The primary challenge involves designing a recommendation engine that can quickly surface relevant content from a massive video catalog while maintaining low latency for feed generation. You must handle video processing pipelines for uploaded content, build efficient storage and retrieval systems for both video files and metadata, and create a feed ranking algorithm that balances content freshness, user engagement signals, and creator diversity.
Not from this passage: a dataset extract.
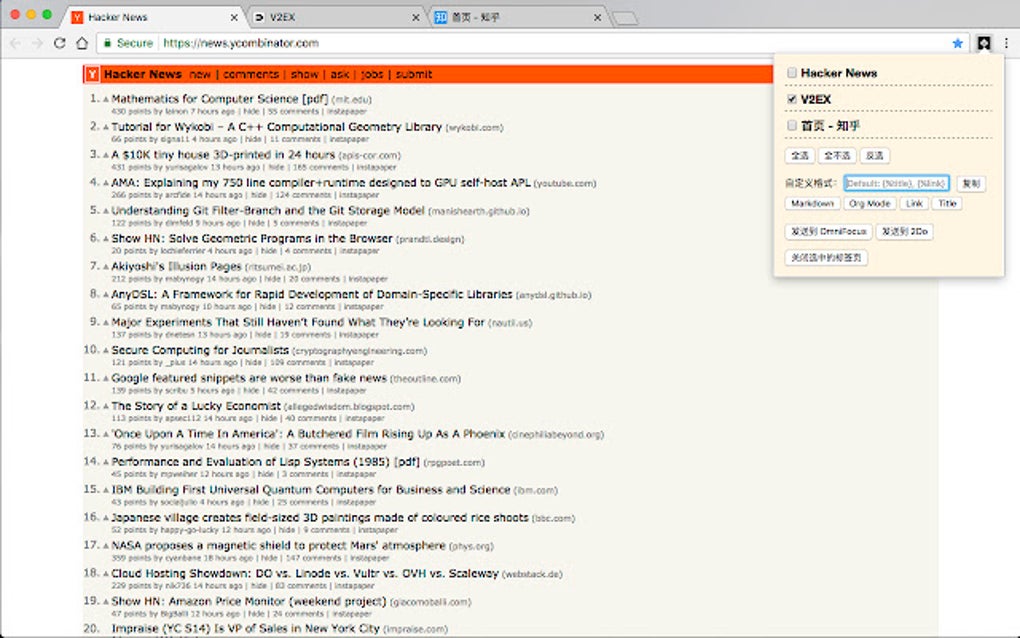The width and height of the screenshot is (1020, 638).
Task: Click the Secure padlock indicator
Action: coord(108,44)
The system needs to scale globally with regional data centers while keeping video startup latency under 500ms.
Key Requirements
Functional
- Video upload and processing -- users can record or upload videos with basic editing, filters, and audio overlays
- Personalized feed generation -- algorithmically ranked infinite scroll feed tailored to individual user preferences
- Social interactions -- like, comment, share, follow creators, and duet/stitch existing videos
- Content discovery -- search, trending hashtags, category browsing, and creator profiles
- Video playback -- adaptive bitrate streaming with preloading for seamless transitions between videos
Non-Functional
- Scalability -- handle 1B+ daily active users, 100M+ video uploads daily, 10B+ video views per day
- Reliability -- 99.9% uptime for feed serving, graceful degradation when recommendation service is unavailable
- Latency -- feed loads in under 1 second, video starts playing within 500ms, next video preloaded during current playback
- Consistency -- eventual consistency for engagement metrics, strong consistency for creator-uploaded content visibility
What Interviewers Focus On
Based on real interview experiences, these are the areas interviewers probe most deeply:
1. Feed Ranking and Recommendation Algorithm
The core differentiator is how to generate a personalized feed that keeps users engaged. Interviewers expect discussion of ranking signals, candidate generation, and real-time personalization.
Hints to consider:
- Two-stage approach: candidate generation retrieves hundreds of videos, then ranking model scores top candidates
- Collaborative filtering finds similar users and surfaces videos they enjoyed
- Content-based features like video category, hashtags, audio track, creator profile
- Engagement prediction models trained on historical interactions (watch time, completion rate, likes)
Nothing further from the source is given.